Thursday AirTran Airways announced that it had to cancel 38 flights and postpone dozens more because of a computer glitch at the Federal Aviation Administration. "AirTran Airways is asking passengers flying this morning to check the status of their flights at www.airtran.com prior to coming to the airport," the airline said in a statement. Network systems to the FAA computer that tracks flight schedules went down just after 5:15 a.m. ET, and is expected to impact hundreds, or maybe thousands of flights across the U.S. There is no estimated time for a fix, the FAA said earlier, MarketWatch reports.
It was also reported, the system went down sometime between 5:15 a.m. and 5:30 a.m., ET, according to Federal Aviation Administration spokesman Les Dorr.
"Normally information on flight plans are sent automatically" to the FAA, which tracks flights across the country, Dorr said in an interview. "But because it's down, the airlines are emailing or faxing their plans to us so they can be entered manually."
A number of other systems are also affected, but radar and communications have not been impacted, Dorr said.
"We can still talk to airplanes and track them on radars," he said.
Dorr said he couldn't predict the impact to flights, of which there are thousands a day, MarketWatch reports.
Meanwhile, one passenger said that a Delta Air Lines gate agent had announced that the glitch prevented pilots from accessing flight plans, the Atlanta Journal-Constitution reported.
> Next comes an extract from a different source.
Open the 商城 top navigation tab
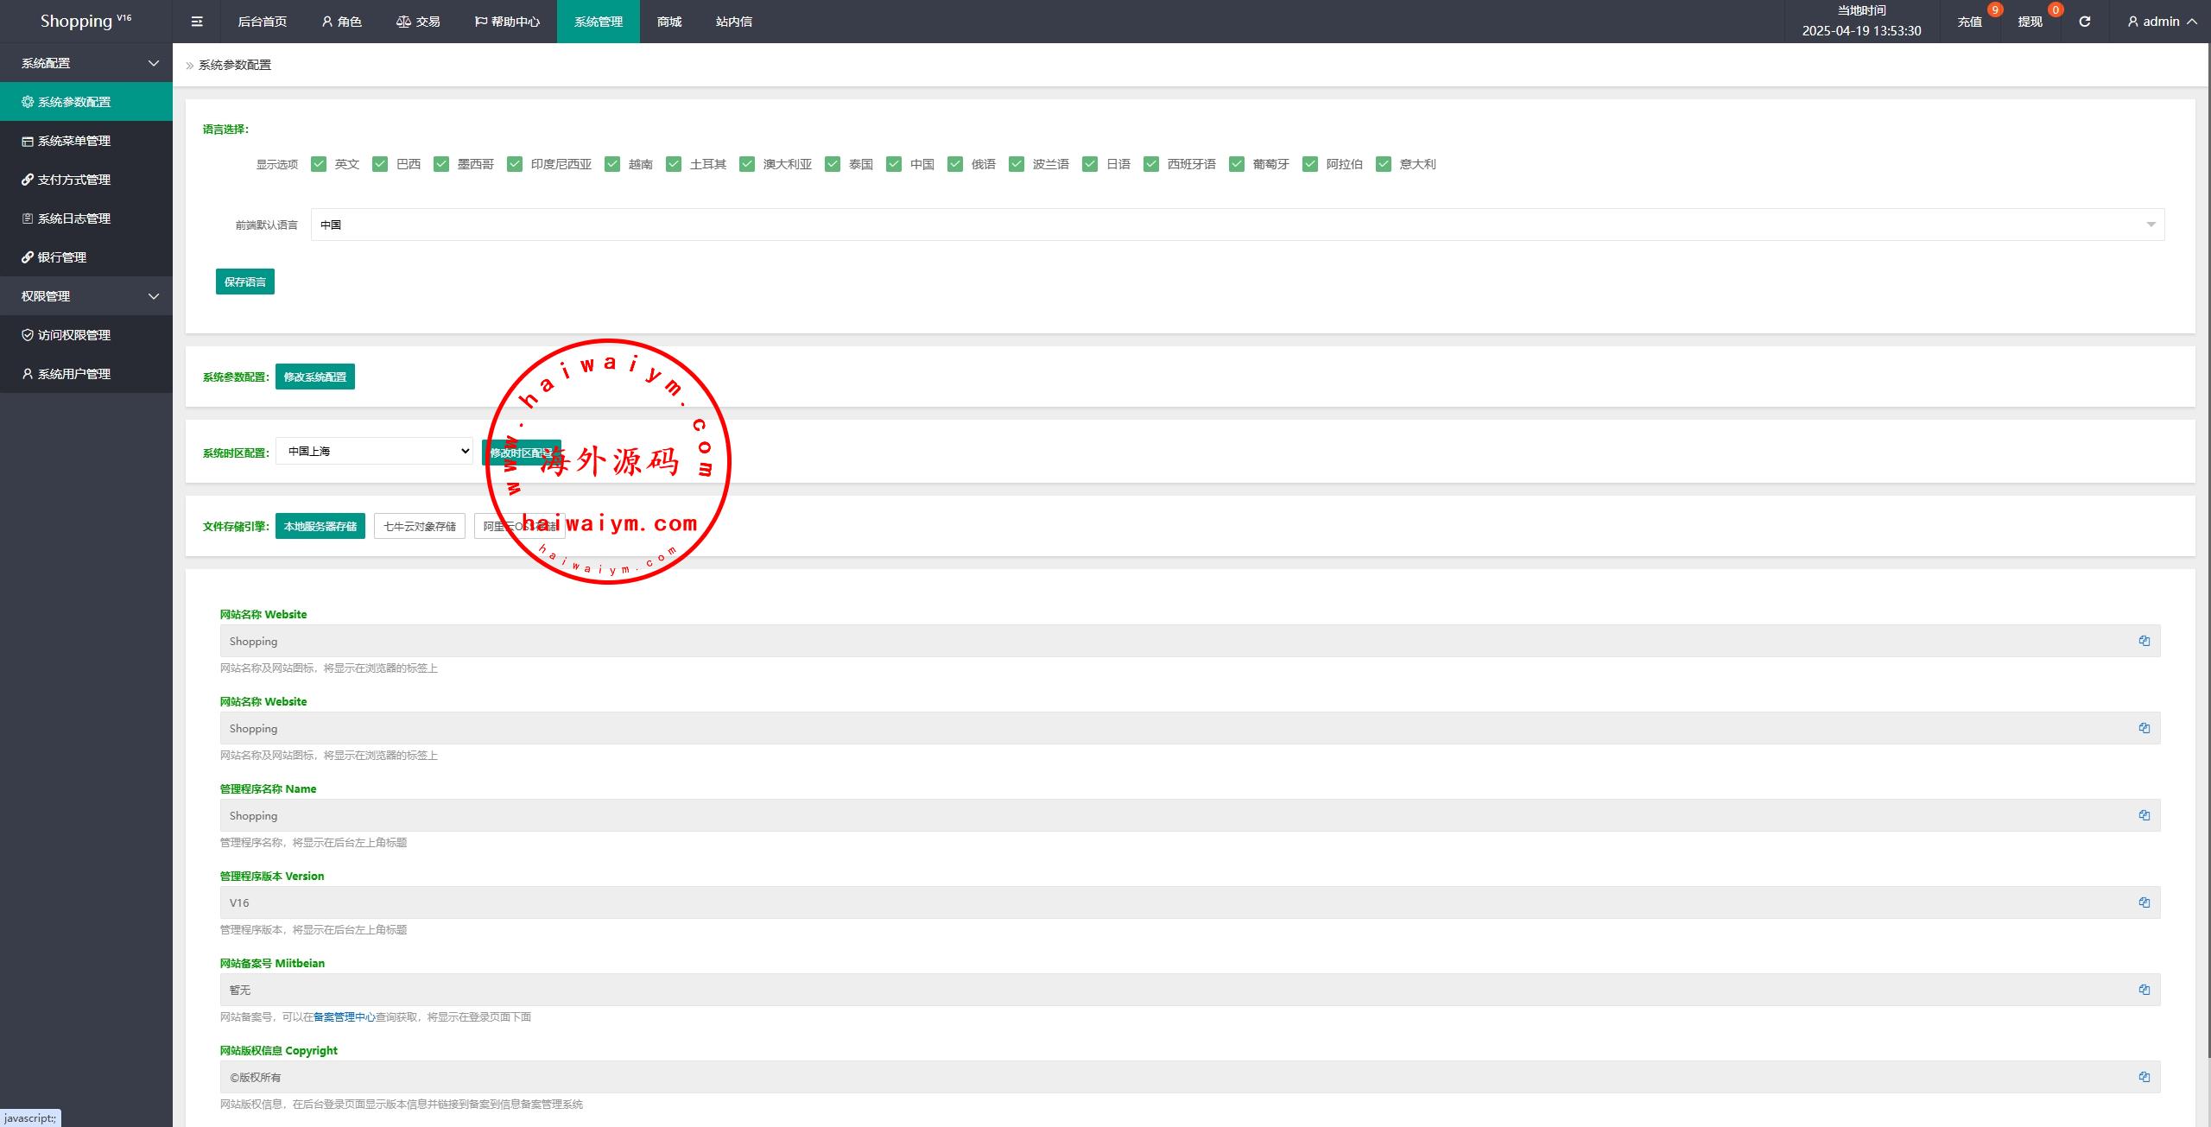The height and width of the screenshot is (1127, 2211). (669, 22)
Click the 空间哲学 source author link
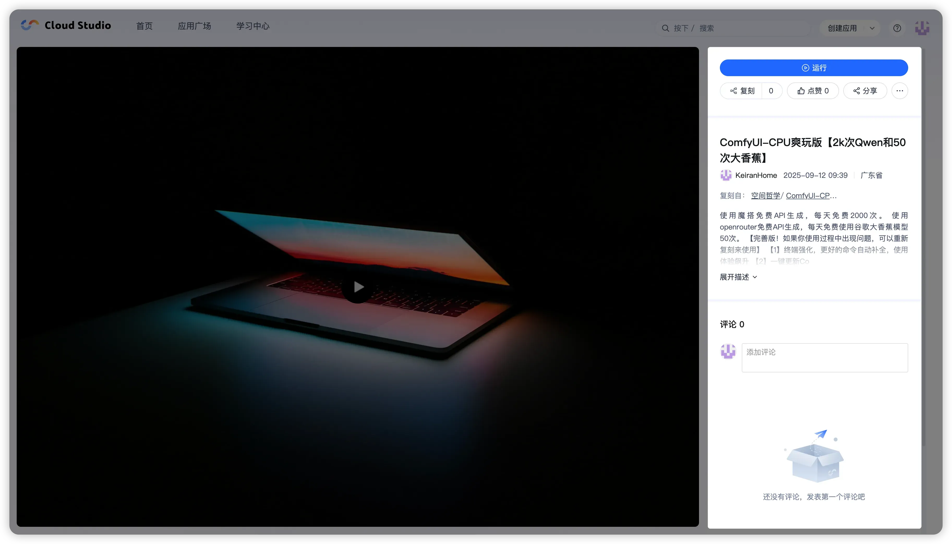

Ms. Bergen described the problem as “more of a convenience issue” than a safety problem, as delays at the nation’s busiest passenger airport began progressively affecting flights into dozens of other airports.
She said that flights already in the air had “radar coverage and communications”; only planes on the ground were affected.
Passengers were urged to check with airlines before traveling to the airport.
An F.A.A. online airport status map showed delays early in the day only in Atlanta and Houston. By 9:30 a.m. Eastern time departure delays on Atlanta-bound flights were indicated at Kennedy, La Guardia and Newark airports in the New York area, Philadelphia International, O’Hare in Chicago, and Dulles and Reagan National airports in the Washington area, The New York Times reports.